Analyzers process the input data whose shape like `(batch_size, )`, but the returned tensor whose shape is like `()`. Analyzers use all data to calculate the result, not to calculate within a single data.

In [None]:
def preprocessing_fn(inputs):
    x = inputs["x"]
    y = inputs["y"]
    s = inputs["s"]
    x_centered = x - tft.mean(x)
    y_normalized = tft.scale_to_0_1(y)
    s_integerized = tft.compute_and_apply_vocabulary(s)
    x_centered_times_y_normalized = x_centered * y_normalized
    return {
        "x_centered": x_centered,
        "y_normalized": y_normalized,
        "s_integerized": s_integerized,
        "x_centered_times_y_normalized": x_centered_times_y_normalized
    }

# Apache Beam Implementation

In [None]:
raw_data = [
    {'x': 1, 'y': 1, 's': 'hello'},
    {'x': 2, 'y': 2, 's': 'world'},
    {'x': 3, 'y': 3, 's': 'hello'}
]

raw_data_metadata = dataset_metadata.DatasetMetadata(
    dataset_schema.from_feature_spec({
        's': tf.FixedLenFeature([], tf.string),
        'y': tf.FixedLenFeature([], tf.float32),
        'x': tf.FixedLenFeature([], tf.float32),
    }))

# requires a tft_beam context to write out the graph temp
with tft_beam.Context(temp_dir="/tmp"):
    transformed_dataset, transform_fn = (
        (raw_data, raw_data_metadata) | tft_beam.AnalyzeAndTransformDataset(preprocessing_fn))
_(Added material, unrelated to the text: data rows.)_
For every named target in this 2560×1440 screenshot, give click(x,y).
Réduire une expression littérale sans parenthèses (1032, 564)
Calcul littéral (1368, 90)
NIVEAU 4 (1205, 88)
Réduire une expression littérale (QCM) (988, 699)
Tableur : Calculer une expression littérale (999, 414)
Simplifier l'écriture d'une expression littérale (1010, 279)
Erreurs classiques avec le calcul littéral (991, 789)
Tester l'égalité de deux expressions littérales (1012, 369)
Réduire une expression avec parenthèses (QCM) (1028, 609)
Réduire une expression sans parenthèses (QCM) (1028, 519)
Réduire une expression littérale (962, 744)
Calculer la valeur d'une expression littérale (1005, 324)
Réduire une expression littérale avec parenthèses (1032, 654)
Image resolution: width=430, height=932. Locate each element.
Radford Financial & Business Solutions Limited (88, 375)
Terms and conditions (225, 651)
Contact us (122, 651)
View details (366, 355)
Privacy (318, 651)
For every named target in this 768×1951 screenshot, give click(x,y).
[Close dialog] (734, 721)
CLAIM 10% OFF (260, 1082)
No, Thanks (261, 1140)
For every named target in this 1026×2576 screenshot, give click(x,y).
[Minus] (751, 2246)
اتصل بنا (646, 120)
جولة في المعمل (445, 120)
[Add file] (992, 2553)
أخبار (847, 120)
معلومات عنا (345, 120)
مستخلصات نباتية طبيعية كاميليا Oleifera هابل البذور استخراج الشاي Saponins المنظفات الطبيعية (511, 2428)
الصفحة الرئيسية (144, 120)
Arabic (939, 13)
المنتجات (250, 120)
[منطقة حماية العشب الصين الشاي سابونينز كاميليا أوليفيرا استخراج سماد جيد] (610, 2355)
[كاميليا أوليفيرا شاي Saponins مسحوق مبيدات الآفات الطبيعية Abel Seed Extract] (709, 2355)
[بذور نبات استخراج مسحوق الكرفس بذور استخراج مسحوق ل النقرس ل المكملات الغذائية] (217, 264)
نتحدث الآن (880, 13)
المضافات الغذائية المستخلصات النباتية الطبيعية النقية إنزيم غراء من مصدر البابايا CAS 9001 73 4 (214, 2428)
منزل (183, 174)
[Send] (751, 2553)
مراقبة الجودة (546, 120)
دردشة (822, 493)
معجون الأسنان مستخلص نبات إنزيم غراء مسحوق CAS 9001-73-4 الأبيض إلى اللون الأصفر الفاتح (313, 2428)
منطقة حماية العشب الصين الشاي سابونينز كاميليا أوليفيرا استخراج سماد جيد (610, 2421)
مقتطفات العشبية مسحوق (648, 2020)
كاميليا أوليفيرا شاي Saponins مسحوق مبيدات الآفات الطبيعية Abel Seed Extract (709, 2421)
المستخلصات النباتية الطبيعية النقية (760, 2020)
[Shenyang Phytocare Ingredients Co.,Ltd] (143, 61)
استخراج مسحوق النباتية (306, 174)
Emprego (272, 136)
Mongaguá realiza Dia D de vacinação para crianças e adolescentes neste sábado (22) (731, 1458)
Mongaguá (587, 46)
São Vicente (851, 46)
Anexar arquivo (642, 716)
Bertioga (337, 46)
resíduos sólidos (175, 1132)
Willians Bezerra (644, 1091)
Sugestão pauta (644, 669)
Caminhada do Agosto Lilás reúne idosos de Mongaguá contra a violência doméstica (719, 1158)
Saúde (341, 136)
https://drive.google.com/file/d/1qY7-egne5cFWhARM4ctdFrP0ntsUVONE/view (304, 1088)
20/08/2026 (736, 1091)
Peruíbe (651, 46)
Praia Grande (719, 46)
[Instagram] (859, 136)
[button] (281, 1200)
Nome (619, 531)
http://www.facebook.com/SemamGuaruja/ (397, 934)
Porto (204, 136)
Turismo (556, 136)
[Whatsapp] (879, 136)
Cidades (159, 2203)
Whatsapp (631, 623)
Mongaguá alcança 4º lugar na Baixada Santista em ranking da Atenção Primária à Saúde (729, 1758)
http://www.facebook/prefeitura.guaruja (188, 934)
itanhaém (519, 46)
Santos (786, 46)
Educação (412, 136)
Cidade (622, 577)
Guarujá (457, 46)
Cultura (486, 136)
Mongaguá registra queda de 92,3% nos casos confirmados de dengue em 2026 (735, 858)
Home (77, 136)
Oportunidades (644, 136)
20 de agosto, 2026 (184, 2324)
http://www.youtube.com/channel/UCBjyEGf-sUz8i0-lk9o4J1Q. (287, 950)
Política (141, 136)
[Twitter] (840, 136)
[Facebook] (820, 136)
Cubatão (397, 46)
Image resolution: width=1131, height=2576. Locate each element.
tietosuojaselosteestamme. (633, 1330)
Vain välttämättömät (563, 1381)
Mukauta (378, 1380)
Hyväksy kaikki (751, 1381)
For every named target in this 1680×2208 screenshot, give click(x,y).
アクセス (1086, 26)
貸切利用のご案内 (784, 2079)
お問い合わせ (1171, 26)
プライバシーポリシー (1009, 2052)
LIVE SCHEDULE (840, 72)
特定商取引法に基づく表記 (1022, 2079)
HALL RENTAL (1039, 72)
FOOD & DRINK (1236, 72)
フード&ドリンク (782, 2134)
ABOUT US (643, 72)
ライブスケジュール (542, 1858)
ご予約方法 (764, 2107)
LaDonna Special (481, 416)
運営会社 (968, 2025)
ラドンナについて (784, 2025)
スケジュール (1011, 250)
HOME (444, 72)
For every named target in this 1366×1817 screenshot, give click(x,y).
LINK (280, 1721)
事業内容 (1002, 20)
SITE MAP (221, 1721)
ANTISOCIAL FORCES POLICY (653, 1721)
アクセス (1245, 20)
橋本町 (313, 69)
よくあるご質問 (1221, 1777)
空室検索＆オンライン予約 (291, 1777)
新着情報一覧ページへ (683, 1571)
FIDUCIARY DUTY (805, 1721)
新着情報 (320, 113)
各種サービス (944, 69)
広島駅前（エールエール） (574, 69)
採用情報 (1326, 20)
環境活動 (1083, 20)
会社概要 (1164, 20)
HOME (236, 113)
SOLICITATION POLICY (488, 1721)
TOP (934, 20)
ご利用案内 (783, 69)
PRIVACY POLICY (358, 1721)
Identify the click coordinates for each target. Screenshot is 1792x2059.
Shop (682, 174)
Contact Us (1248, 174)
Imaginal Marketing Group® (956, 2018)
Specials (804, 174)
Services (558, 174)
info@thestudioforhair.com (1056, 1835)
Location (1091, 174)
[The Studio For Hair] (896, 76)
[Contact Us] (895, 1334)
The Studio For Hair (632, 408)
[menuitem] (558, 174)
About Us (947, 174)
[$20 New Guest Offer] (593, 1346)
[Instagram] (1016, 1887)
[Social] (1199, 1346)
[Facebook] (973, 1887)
    transformed_data, transformed_metadata = transformed_dataset

In [6]:
transformed_data, type(transformed_data)

([{'s_integerized': 0,
   'x_centered': -1.0,
   'x_centered_times_y_normalized': -0.0,
   'y_normalized': 0.0},
  {'s_integerized': 1,
   'x_centered': 0.0,
   'x_centered_times_y_normalized': 0.0,
   'y_normalized': 0.5},
  {'s_integerized': 0,
   'x_centered': 1.0,
   'x_centered_times_y_normalized': 1.0,
   'y_normalized': 1.0}],
 list)